Her programme brought together a cleverly varied assortment of modern music, which, though all, chronologically-speaking, were products of the twentieth century, evidenced a wide-ranging collection of styles and idioms. Penderecki's Sonata No 2 for violin and piano was a brutal introduction to Midori's almost frighteningly superior technique, and she captured perfectly the stark, angular quality of the music.
The Sonata mixes serial techniques with neo-classicist melodic flourishes and is almost sociopathic in its emotional containment. It has formal sophistication and expressivity, tenderness and frailty, but all of these elements are spoken by a ruthless and somewhat disengaged voice.

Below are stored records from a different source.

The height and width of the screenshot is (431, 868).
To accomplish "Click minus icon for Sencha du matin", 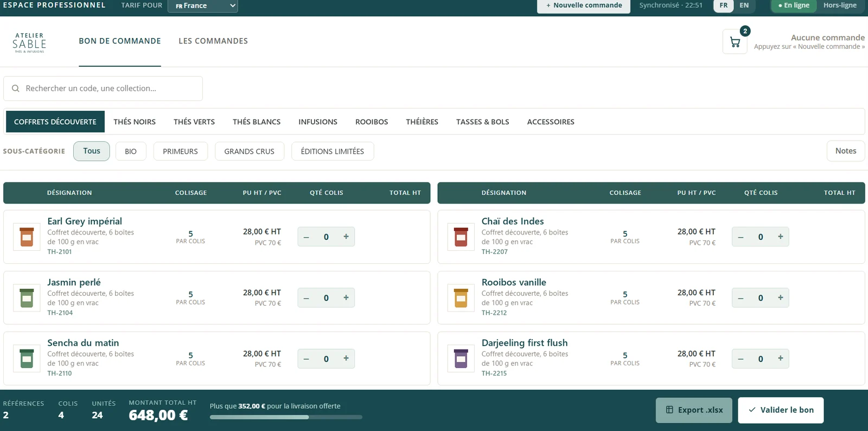I will (x=306, y=358).
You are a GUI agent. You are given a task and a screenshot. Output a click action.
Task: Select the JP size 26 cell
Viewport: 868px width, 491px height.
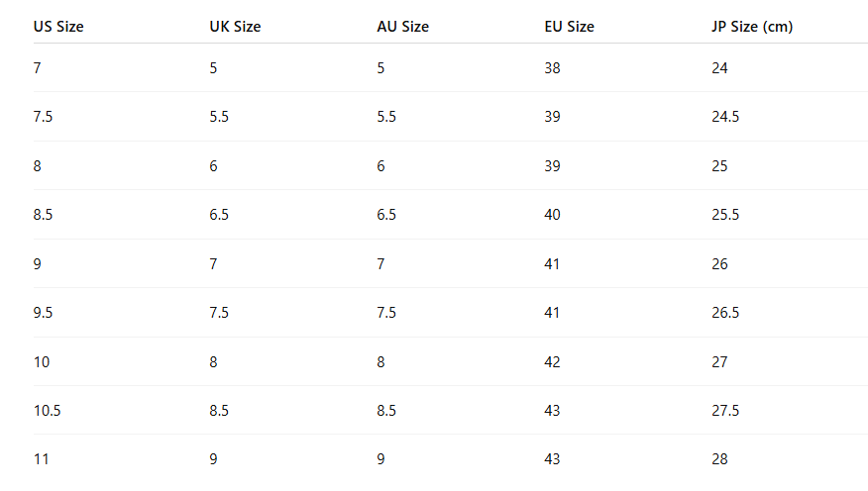719,264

The music of Magnus Lindberg, James MacMillan and John Adams appeared in the second half, and, if one were to make any criticism of Midori's performance, it might be that, for some reason or other, MacMillan's After the Tryst seemed to sound a little harsh given the simple sentimentality of the old Scots love poem upon which the music is based.
The short work, in fact, served to highlight the exquisite playing of Midori's accompanist, Charles Abramovic, who was able to inject the performance with some much-needed vulnerability.
A rousing, rhythmic interpretation of John Adams's Road Movies, however, proved that Midori's sense of the American musical vernacular is beyond doubt.